Provided information:
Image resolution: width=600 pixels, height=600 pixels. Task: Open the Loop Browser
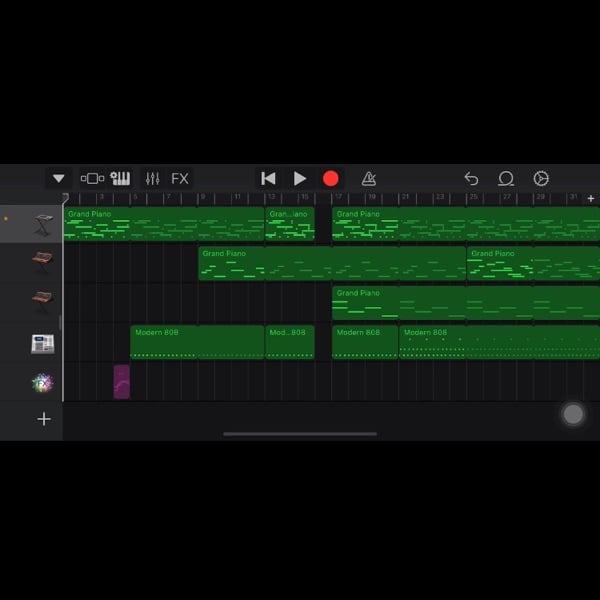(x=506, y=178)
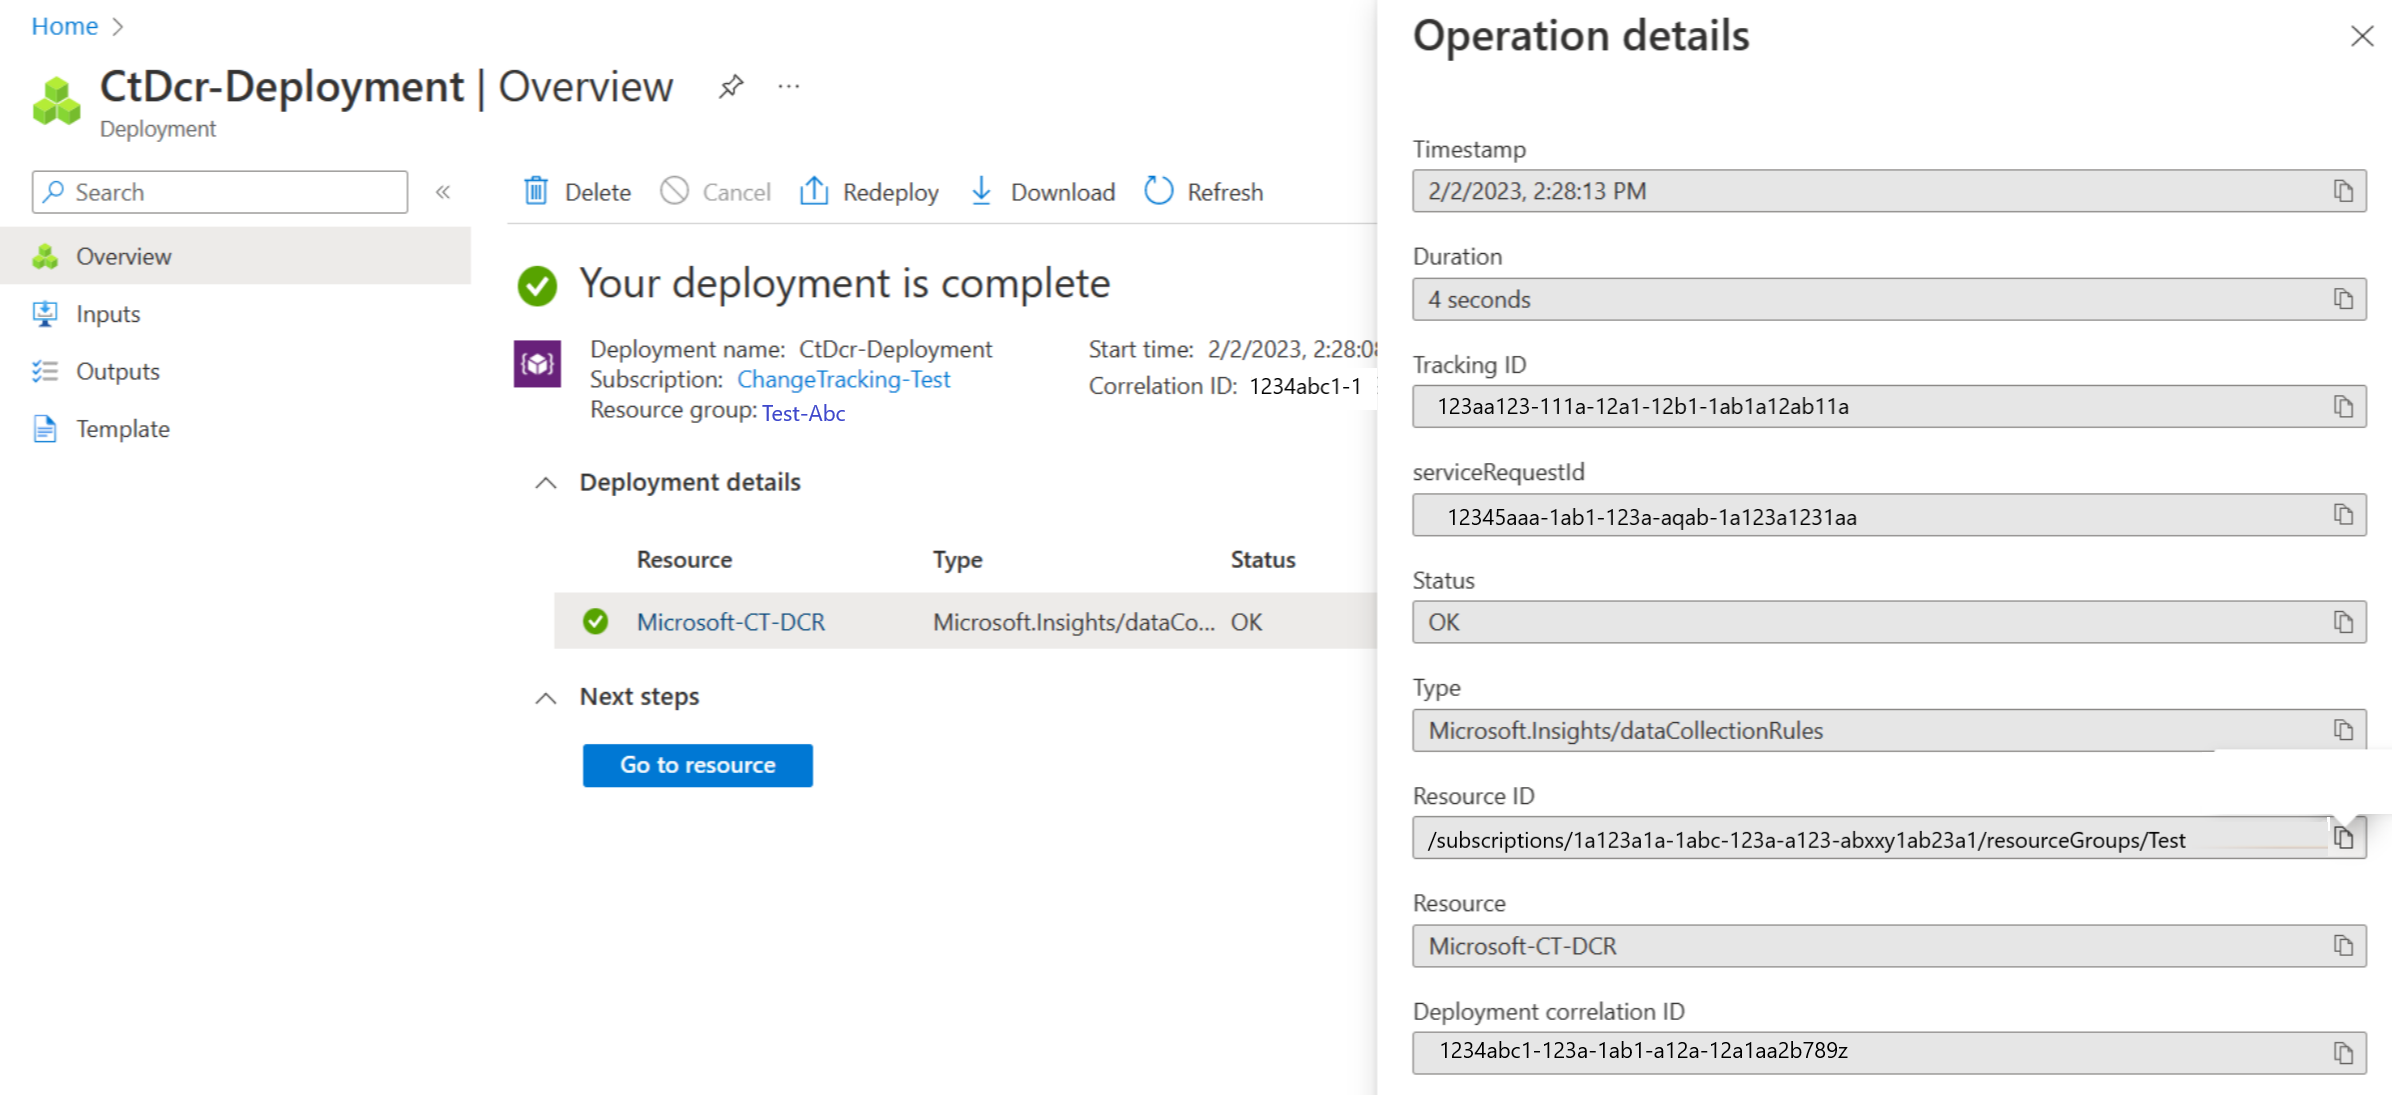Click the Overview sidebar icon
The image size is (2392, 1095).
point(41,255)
---
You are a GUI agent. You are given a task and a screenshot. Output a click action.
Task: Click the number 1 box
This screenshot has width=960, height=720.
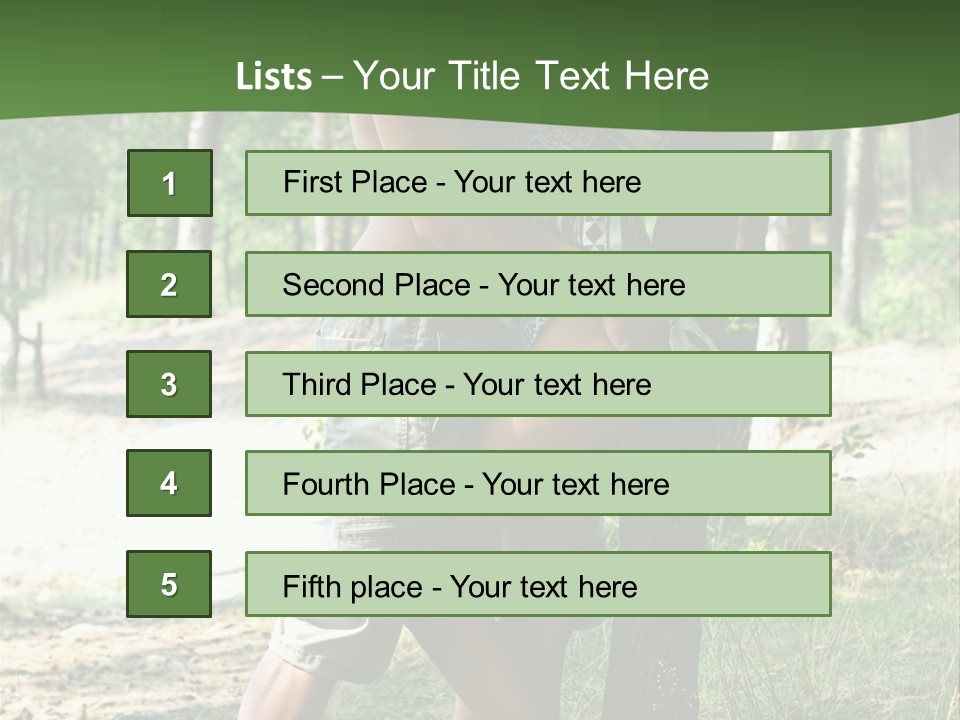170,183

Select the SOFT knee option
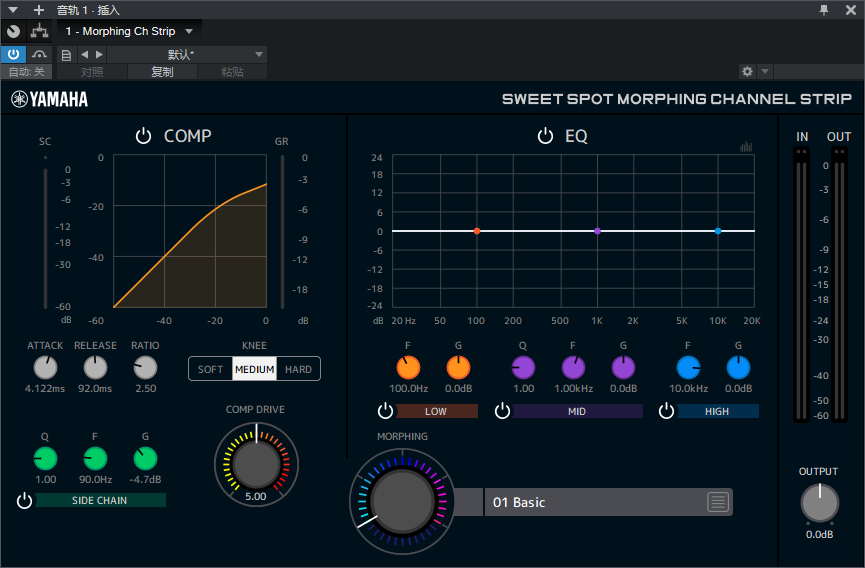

What is needed:
Your answer must be the exact lines from the records above, from the one containing "This screenshot has width=960, height=720." through the one containing "Select the SOFT knee option", both included, with every picture left out.

Response to the task:
This screenshot has width=960, height=720.
170,183

Select the SOFT knee option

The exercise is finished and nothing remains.